Quizá la variable más sensible sea el tipo de cambio. Pues resulta que, en los primeros siete meses del año 2000, la paridad fluctuó entre 9.39 y 9.45 pesos. Es decir, aunque se percibía la posibilidad del triunfo de Fox, no hubo ni corrida en contra de nuestra divisa ni tampoco fuga de capitales.

Es decir, no se percibió riesgo macroeconómico significativo.

Las cosas fueron diferentes en 2006. Al comenzar el año, la cotización de nuestra moneda frente al dólar se ubicaba en 10.62 pesos; a pocos días de las elecciones, la paridad se ubicaba en 11.41. Es decir, hubo una depreciación de 7.4 por ciento en el valor del peso.
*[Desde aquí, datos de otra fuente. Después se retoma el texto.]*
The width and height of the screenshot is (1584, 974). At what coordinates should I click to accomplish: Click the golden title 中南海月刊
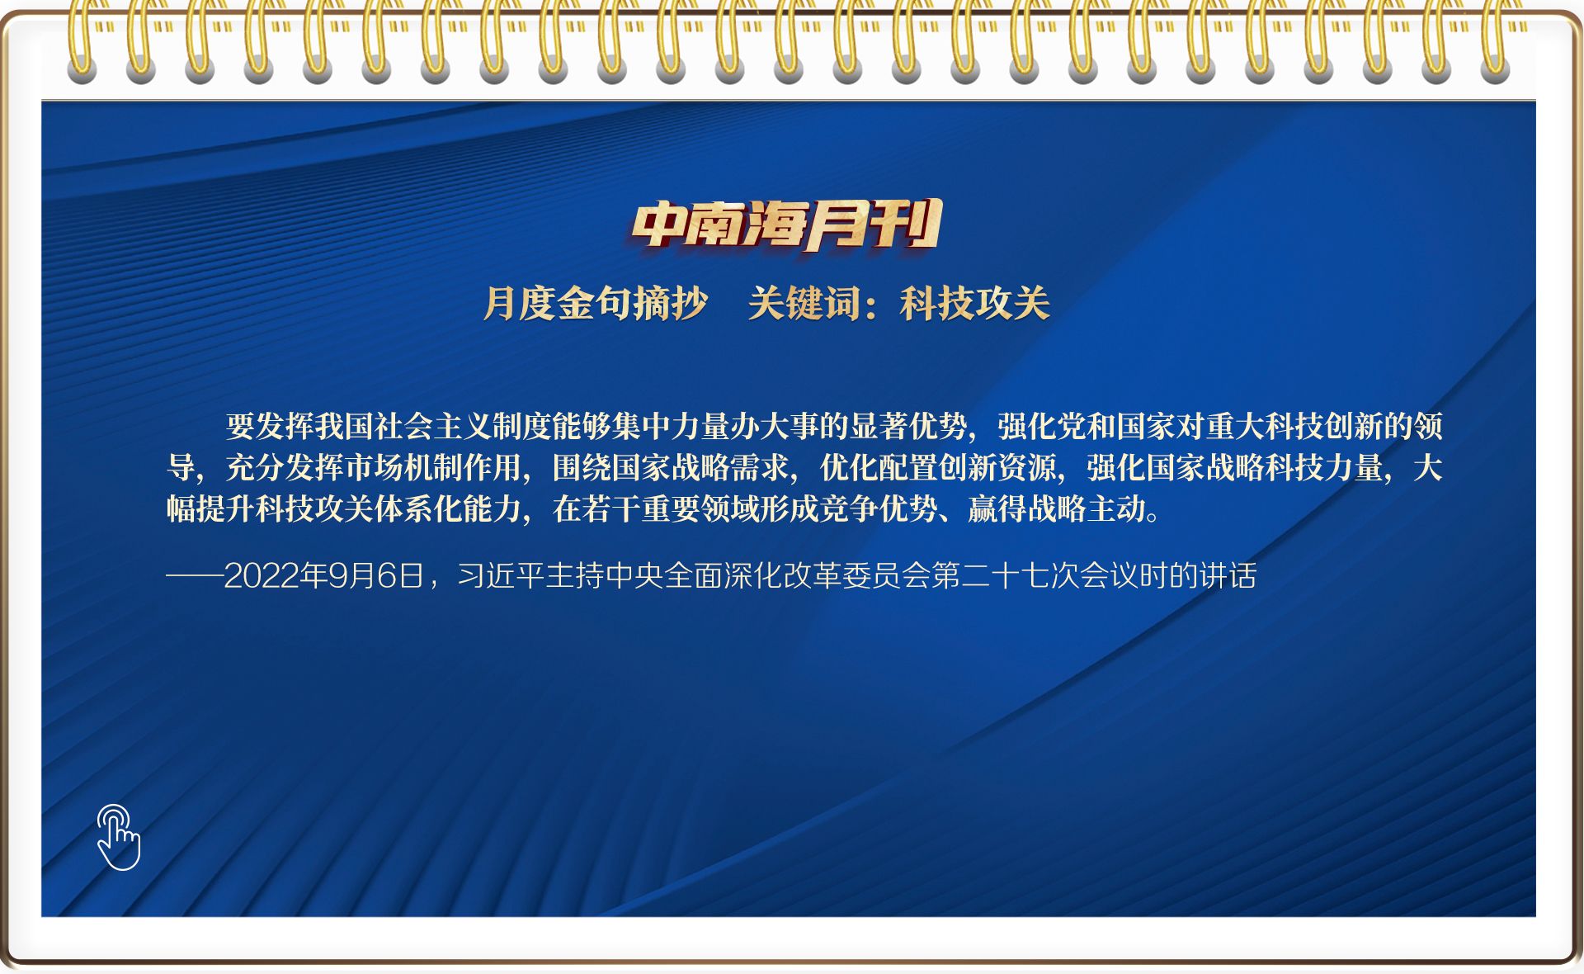pos(786,225)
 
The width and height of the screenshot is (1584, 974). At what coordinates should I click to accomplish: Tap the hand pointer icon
pos(119,837)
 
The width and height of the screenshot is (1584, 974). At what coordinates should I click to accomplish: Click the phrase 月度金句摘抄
pos(596,303)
Uno dato curioso de ese proceso es que antes de la elección no hubo salida de capitales visible. Pero entre julio y septiembre se fueron casi nueve mil millones de dólares de inversión en cartera y en la segunda mitad del año las reservas internacionales bajaron en alrededor de ocho mil 600 millones de dólares.

Claramente, la incertidumbre tuvo su efecto después de la elección, tras el desconocimiento de los resultados por parte de López Obrador y luego tras el plantón de Reforma.

Y se diluyó cuando todas las protestas se transformaron en la configuración de un ‘gobierno legítimo’.

Ya en 2007, las cosas gradualmente se normalizaron.

En 2012 no hubo ningún trastorno en la paridad. Empezamos el año con 13.70 pesos por dólar y en julio la divisa norteamericana se había abaratado en alrededor de 30 centavos.

No sólo no hubo salida de capitales en el año electoral, sino que incluso se incrementaron las entradas.

¿En qué condiciones las cosas podrían ser diferentes en 2018?

Veo sólo dos escenarios en los cuales el proceso electoral podría dar lugar a una situación de inestabilidad económica y financiera.

Uno de ellos es aquel en el que se dan dos condiciones: la percepción de un triunfo virtualmente seguro de AMLO al mismo tiempo que un discurso radical del candidato de Morena, que haga presumir que va a cambiar las reglas del juego de la economía de manera drástica, impulsando el estatismo, el déficit, y una contrarreforma generalizada.

El otro escenario es aquel en el que, al margen de quién resulte ganador del proceso electoral, se anticipe una crisis política por la falta de reconocimiento de los resultados y por la pérdida de legitimidad del marco institucional.

Creo que, en otras condiciones, a pesar de las crecientes preocupaciones que existen en el medio empresarial por la sucesión de 2018, no tendríamos un trastorno económico mayor.

Esto, bajo el supuesto de que se mantiene un Poder Legislativo que equilibra el Poder del Ejecutivo, y un Poder Judicial independiente.